WoW!!!!!Man you got a freaking sweet haunt.....I love the blood and gore great job do you got any vid's love to see the haunt in action.....


----------



## skeletonowl (Aug 8, 2006)

i don't like using gore but wow I love it! I would **** myself if I went through there


----------



## buggybuilder (Jan 23, 2007)

skeletonowl said:


> i don't like using gore but wow I love it! I would **** myself if I went through there


We are bringing the "gore" back!!! Thanks for the compliments. These pics really don't do it justice....it was alot of fun and no one expected what they really got......


----------



## 1031fan (Feb 6, 2007)

great job man - im sure you got a lot of good scares - what device did you use to hold the guy up who is hanging?


----------



## Northern Touch (Nov 8, 2006)

I'm with U bro the more gore the better....My haunt has gone from simple gore to extreme gore we have changed every year but that what are crowds want so we give it to them....


----------



## buggybuilder (Jan 23, 2007)

Gore and more......thats how we roll. We are going to push it to the limit next year. We will see how it is received, hopefully we won't get shut down! We actually had rotting cow tongue and pig intestines in the butcher room which gave it that "real" rotting flesh smell! 

1031fan, thanks for the compliment. Like I said, the pics are really last minute and we didnt have time to stage everything so you could see the really cool stuff. We hung him from the ceiling with a full body harness and a caribeaner(spelling?) We used mountain climbing gear.
People freaked out when they realized he was real! It worked awesome....95% of the patrons thought he was a maniquin...they would touch his hand, push him, then.....he would start screaming and thrashing and people just went nuts trying to get away!......good times.


----------



## Lilly (Jun 13, 2006)

I like the fridge pic very cool
nice haunt


----------



## Bilbo (Dec 13, 2007)

I gotta agree... I am usually not a fan of the gore, would rather have spooky, but what you did looks closer to a horror movie set than anything I've ever walked through. Props for your props. Yours is one of the few haunts I would actually enjoy going through, I think.


----------



## buggybuilder (Jan 23, 2007)

Thanks guys......next year is really going to be something! 
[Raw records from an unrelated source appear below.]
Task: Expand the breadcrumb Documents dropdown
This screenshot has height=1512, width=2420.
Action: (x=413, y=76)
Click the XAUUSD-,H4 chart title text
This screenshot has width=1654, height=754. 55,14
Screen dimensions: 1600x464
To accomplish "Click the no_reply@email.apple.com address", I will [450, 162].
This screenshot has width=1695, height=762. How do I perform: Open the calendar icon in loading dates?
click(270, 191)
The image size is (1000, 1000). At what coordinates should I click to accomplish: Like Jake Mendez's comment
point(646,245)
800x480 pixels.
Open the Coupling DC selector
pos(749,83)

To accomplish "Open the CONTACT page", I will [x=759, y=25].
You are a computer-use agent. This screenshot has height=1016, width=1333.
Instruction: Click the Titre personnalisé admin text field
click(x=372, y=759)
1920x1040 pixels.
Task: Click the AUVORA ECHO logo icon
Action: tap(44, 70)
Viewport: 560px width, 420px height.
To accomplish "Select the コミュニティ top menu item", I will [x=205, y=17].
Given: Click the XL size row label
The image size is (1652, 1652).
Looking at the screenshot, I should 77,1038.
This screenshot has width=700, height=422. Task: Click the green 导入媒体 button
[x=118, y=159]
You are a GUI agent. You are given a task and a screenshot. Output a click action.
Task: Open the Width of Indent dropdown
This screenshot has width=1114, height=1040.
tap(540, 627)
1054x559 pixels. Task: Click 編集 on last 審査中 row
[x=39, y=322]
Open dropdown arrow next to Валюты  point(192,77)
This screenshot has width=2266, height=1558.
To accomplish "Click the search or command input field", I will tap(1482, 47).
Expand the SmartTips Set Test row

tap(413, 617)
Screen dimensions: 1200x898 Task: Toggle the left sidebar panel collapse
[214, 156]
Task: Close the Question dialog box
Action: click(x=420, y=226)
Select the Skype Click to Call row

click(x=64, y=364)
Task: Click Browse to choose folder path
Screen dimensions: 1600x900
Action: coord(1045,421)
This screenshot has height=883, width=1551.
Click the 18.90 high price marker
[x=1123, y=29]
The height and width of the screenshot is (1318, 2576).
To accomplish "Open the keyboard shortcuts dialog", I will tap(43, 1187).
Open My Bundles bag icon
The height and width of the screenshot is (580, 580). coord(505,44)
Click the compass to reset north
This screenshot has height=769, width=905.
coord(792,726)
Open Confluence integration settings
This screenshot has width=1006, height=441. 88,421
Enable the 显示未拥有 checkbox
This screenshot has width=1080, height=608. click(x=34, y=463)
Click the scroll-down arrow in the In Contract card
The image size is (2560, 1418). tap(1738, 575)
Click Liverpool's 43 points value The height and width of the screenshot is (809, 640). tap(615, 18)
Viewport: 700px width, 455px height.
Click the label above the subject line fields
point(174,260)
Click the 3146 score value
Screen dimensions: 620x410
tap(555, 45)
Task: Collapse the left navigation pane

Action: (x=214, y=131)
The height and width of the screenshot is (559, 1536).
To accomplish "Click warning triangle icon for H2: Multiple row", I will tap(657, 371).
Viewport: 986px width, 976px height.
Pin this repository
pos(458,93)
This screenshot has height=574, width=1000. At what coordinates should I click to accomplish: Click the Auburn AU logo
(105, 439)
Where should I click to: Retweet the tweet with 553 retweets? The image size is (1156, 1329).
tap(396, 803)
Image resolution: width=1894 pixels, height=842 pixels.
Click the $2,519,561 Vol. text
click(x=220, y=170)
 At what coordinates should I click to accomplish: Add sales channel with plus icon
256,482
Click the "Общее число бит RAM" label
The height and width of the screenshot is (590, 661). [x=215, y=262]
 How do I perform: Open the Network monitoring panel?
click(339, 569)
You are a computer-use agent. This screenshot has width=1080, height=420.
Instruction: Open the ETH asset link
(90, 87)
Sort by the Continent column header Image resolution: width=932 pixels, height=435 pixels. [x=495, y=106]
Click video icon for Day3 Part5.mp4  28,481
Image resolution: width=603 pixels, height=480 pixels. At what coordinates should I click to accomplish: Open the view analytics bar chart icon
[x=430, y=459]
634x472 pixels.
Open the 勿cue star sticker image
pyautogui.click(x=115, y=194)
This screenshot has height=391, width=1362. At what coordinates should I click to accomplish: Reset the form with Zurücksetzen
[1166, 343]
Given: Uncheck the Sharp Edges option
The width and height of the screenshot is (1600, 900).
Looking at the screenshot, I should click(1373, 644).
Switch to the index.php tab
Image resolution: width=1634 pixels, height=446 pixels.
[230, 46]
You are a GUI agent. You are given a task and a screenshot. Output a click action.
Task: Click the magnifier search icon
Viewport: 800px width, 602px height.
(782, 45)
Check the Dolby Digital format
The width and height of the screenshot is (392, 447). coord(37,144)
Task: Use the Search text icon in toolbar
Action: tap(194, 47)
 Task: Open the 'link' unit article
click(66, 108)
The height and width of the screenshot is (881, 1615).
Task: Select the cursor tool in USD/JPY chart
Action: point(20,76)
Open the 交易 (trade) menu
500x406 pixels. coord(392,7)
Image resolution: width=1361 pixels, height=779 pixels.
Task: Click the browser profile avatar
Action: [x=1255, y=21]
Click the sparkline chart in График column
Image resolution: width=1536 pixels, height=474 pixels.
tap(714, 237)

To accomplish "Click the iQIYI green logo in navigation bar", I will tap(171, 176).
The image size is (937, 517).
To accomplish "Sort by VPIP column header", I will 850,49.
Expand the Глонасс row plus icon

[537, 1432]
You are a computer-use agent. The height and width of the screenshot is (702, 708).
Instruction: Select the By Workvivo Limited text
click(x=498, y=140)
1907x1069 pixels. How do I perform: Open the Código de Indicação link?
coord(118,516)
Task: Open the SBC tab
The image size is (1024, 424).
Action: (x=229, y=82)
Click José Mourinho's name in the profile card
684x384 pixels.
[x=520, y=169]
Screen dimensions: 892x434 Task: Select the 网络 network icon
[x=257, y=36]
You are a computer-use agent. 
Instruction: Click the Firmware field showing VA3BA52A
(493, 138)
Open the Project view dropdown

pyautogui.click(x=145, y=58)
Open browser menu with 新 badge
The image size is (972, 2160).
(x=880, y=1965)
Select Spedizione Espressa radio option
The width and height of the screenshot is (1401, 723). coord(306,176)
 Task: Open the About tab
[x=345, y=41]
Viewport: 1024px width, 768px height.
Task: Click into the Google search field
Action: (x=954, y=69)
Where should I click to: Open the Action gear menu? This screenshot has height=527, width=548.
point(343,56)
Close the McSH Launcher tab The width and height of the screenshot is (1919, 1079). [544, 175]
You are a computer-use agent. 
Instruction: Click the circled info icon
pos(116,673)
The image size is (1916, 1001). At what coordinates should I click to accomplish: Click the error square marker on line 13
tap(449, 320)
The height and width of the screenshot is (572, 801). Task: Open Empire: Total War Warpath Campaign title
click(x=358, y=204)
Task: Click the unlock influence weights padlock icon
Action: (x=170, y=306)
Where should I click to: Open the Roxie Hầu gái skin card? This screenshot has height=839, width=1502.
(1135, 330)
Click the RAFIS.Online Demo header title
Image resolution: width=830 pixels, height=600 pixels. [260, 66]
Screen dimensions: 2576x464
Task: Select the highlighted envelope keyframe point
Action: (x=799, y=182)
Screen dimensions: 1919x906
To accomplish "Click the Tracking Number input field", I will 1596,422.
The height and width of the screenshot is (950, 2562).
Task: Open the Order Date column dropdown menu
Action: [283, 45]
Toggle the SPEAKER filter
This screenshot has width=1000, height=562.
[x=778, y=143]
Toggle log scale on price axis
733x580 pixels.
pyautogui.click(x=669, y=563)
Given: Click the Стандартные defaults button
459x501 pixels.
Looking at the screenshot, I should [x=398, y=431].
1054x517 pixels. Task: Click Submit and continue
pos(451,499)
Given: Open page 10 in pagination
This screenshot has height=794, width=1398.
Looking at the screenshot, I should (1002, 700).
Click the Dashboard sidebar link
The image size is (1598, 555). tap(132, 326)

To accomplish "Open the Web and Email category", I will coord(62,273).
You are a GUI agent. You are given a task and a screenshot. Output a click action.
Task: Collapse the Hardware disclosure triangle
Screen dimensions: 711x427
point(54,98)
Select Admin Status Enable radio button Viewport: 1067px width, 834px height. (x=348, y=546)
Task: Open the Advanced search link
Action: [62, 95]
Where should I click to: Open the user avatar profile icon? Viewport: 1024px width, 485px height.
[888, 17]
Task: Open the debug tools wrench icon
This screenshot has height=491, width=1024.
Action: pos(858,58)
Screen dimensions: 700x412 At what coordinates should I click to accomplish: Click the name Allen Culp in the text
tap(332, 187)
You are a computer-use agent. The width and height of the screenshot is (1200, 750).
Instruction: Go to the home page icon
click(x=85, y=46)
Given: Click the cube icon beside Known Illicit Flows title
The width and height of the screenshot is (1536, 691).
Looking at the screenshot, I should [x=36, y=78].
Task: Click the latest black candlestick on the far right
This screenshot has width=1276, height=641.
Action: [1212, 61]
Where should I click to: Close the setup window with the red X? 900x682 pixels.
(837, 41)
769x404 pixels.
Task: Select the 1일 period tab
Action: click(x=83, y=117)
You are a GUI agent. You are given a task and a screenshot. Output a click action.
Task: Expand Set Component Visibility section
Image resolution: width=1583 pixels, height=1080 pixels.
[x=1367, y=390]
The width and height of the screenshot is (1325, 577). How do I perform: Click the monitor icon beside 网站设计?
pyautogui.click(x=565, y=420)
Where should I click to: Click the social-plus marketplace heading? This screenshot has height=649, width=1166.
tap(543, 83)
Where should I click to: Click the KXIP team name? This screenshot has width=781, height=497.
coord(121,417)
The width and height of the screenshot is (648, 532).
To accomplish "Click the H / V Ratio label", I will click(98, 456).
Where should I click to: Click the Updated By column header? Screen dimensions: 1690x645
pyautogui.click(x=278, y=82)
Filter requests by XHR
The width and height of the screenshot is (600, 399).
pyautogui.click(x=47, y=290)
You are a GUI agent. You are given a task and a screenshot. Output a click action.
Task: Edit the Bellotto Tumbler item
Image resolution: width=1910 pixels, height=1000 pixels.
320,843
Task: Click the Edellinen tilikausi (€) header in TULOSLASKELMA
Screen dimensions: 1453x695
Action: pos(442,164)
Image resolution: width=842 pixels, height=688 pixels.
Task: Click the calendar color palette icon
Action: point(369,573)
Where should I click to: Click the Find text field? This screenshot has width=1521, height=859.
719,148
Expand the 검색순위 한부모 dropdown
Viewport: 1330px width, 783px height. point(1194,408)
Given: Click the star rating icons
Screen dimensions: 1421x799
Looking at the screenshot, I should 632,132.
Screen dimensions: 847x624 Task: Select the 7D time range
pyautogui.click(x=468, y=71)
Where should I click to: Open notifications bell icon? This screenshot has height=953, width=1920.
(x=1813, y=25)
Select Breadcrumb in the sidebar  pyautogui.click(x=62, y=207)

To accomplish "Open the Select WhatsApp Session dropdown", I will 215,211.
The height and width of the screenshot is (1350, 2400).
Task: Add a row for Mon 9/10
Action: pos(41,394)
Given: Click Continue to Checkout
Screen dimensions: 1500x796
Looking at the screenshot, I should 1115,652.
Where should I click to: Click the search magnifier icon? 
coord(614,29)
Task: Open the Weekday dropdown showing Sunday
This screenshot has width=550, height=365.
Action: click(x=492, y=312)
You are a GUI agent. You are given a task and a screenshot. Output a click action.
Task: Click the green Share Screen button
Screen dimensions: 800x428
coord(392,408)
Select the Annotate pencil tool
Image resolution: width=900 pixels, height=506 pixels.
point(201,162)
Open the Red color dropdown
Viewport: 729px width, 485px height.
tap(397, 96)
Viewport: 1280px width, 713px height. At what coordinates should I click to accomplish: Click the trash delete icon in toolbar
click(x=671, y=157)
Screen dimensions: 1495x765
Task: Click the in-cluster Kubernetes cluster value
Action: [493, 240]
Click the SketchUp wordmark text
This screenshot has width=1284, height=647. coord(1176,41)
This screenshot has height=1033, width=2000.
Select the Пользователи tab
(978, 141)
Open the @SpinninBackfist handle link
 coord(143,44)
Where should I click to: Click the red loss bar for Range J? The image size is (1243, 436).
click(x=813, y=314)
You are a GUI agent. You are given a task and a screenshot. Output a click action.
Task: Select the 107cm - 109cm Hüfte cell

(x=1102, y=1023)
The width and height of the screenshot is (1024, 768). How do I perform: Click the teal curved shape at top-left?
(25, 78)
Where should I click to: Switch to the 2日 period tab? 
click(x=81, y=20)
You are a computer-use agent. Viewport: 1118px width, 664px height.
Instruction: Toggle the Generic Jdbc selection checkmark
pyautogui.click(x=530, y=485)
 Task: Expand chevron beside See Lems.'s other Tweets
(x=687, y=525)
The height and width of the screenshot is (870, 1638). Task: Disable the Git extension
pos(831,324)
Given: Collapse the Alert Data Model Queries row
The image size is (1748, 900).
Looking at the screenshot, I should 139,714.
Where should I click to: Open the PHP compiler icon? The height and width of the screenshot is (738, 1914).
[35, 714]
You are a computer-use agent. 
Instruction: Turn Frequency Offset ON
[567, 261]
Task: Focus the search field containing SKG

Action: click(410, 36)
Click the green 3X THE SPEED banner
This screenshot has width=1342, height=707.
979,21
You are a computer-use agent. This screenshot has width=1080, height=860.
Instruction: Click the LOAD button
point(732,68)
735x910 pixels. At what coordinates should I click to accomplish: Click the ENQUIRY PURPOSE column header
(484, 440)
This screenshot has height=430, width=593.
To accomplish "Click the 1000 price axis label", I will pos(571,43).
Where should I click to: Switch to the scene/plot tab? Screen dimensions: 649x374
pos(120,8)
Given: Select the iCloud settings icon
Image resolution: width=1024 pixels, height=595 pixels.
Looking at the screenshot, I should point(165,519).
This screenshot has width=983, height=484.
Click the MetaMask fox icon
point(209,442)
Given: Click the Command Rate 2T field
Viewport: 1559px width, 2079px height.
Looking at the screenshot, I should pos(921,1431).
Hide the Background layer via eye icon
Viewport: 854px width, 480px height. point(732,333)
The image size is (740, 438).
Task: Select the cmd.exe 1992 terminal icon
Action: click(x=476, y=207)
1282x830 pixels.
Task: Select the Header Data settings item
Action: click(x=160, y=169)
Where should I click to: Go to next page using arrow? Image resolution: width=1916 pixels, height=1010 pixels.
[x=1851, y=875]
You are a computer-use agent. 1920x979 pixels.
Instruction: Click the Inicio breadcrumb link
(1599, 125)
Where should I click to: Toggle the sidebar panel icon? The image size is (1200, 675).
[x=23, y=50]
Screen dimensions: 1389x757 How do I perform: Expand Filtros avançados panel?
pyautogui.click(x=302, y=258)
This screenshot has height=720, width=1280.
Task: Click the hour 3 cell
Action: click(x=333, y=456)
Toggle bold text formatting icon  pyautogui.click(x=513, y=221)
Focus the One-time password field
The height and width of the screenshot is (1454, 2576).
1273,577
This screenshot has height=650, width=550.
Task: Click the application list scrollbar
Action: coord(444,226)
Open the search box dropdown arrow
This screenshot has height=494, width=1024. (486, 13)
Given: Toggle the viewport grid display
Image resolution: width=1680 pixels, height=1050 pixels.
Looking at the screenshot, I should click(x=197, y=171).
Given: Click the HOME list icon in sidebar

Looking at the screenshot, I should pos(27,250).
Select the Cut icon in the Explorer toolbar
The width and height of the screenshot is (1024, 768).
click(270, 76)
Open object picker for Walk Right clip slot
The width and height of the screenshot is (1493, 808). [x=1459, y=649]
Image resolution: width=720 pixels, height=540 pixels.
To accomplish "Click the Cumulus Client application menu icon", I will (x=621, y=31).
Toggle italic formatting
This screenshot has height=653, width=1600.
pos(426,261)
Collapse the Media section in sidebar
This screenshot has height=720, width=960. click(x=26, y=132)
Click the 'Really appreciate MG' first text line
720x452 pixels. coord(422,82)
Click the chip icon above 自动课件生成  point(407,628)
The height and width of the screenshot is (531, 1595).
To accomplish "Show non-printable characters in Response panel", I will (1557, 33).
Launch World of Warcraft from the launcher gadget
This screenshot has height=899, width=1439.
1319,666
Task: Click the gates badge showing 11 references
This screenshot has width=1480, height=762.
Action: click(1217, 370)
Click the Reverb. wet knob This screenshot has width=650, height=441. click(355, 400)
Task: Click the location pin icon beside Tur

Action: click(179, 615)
I am still trying to get the video up......stay tuned!


----------



## perdidoman (Dec 2, 2007)

Cool Stuff, What did you put in the hanging plastic body bags?


----------



## buggybuilder (Jan 23, 2007)

body's............


----------



## DoubleX (Jan 13, 2008)

omfg! Love it! I checked out the site its pretty cool! When im old enough to drive, Ill have to come by!


----------



## buggybuilder (Jan 23, 2007)

...come on by...this year is going to be nuts...we are working ON A FEW SURPRISES THIS YEAR.........check out the site again when you get a chance...its updated.


----------



## Mazz (Jun 24, 2007)

Love the site


----------



## Bloodhound (Oct 16, 2007)

I checked out your site and I noticed that you have made some update's and I have to say The site itself look's great. However I'm not sure why I have to be the bearer of bad new's. I found The Journal of Henry Lee Allen and some of the Crime Scene pages are missing link's.
The Legend is awsome.. and to anybody that visit's your site from The HauntForum, Do Not under any circumstance goto the DeathWish link. Just a piece of advise.
Cool site, Thank's for showing.


----------



## Sickie Ickie (Jun 20, 2006)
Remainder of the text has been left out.